---------- Отрывок из документа

Собрание сочинений. Т.24. Из сборников:«Что мне ненавистно» и «Экспериментальный роман» - Страница 40
Люди изображены правдиво, но без вульгарности; в их гибких и крепких телах бьется жизнь; фон полон воздуха, и это придает фигурам необычайную выразительность. Краски, чуть приглушенные, образуют мягкую гамму оттенков, а верность в выборе тонов и мастерство рисунка создают глубину перспективы, отчего каждая деталь становится предельно рельефной и четкой. И сейчас, стоит мне закрыть глаза, я снова вижу эти полные энергии изображения, монолитные, как здания, построенные из смеси извести с песком, до того реальные, что начинает казаться — это сама жизнь. Курбе принадлежит к семье художников, умеющих делать человеческую плоть живой.
Поистине, меня трудно упрекнуть в том, что я поскупился на похвалы этому мастеру. Мне дороги и его неповторимость, и его сила.
Поэтому я считаю себя вправе показать ему публику, толпящуюся вокруг его полотен, и сказать ему:
— Берегитесь, сейчас вы — предмет восхищения. Я прекрасно знаю, что день вашего торжества придет. По на вашем месте я бы огорчился, если б увидел, что мое творчество получает признание именно тогда, когда моя рука начала слабеть, когда я уже перестал выражать в своих работах всего себя — без уступок и смягчений.
Я отнюдь не отрицаю, что «Женщина с попугаем» хорошая картина, точная и тщательно проработанная; я не отрицаю, что в «Убежище ланей» много очарования и жизни; но этим полотнам не хватает той силы, того напора, в которых весь Курбе. В них есть мягкость и улыбка. Курбе сотворил на этот раз — вот словцо, которое должно убить его! — нечто изящное.
Поговаривают, что он получит большую медаль. Если бы я был Курбе, я не хотел бы получить за «Женщину с попугаем» высшую награду, в которой было отказано «Дробильщикам камня» и «Добыче». Я бы потребовал прямого заявления, что одобряется мой талант, а не мои любезные расшаркивания. Меня наводило бы на грустные мысли признание именно тех моих произведений, которые я не считаю самыми крепкими и сильными из рожденных моим дарованием.
Есть еще два живописца в Салоне, которых я оплакиваю, — это г-н Милле и г-н Теодор Руссо. Оба они были и — хочу в это верить — еще останутся художниками ярко выраженного своеобразия, перед которыми я испытываю живейшее восхищение. Но сейчас я вижу, что они утратили твердость руки и верность глаза.

--------------------
---------- Данные к упражнению

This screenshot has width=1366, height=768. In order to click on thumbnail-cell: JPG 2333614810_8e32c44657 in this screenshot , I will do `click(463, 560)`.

--------------------

> Условие задания:
Перепишите фрагмент отрывка о Курбе с «Я отнюдь не» по «рожденных моим дарованием.» и замените в нем «большую медаль» на «золотую медаль».

> Решение упражнения:
Я отнюдь не отрицаю, что «Женщина с попугаем» хорошая картина, точная и тщательно проработанная; я не отрицаю, что в «Убежище ланей» много очарования и жизни; но этим полотнам не хватает той силы, того напора, в которых весь Курбе. В них есть мягкость и улыбка. Курбе сотворил на этот раз — вот словцо, которое должно убить его! — нечто изящное.
Поговаривают, что он получит золотую медаль. Если бы я был Курбе, я не хотел бы получить за «Женщину с попугаем» высшую награду, в которой было отказано «Дробильщикам камня» и «Добыче». Я бы потребовал прямого заявления, что одобряется мой талант, а не мои любезные расшаркивания. Меня наводило бы на грустные мысли признание именно тех моих произведений, которые я не считаю самыми крепкими и сильными из рожденных моим дарованием.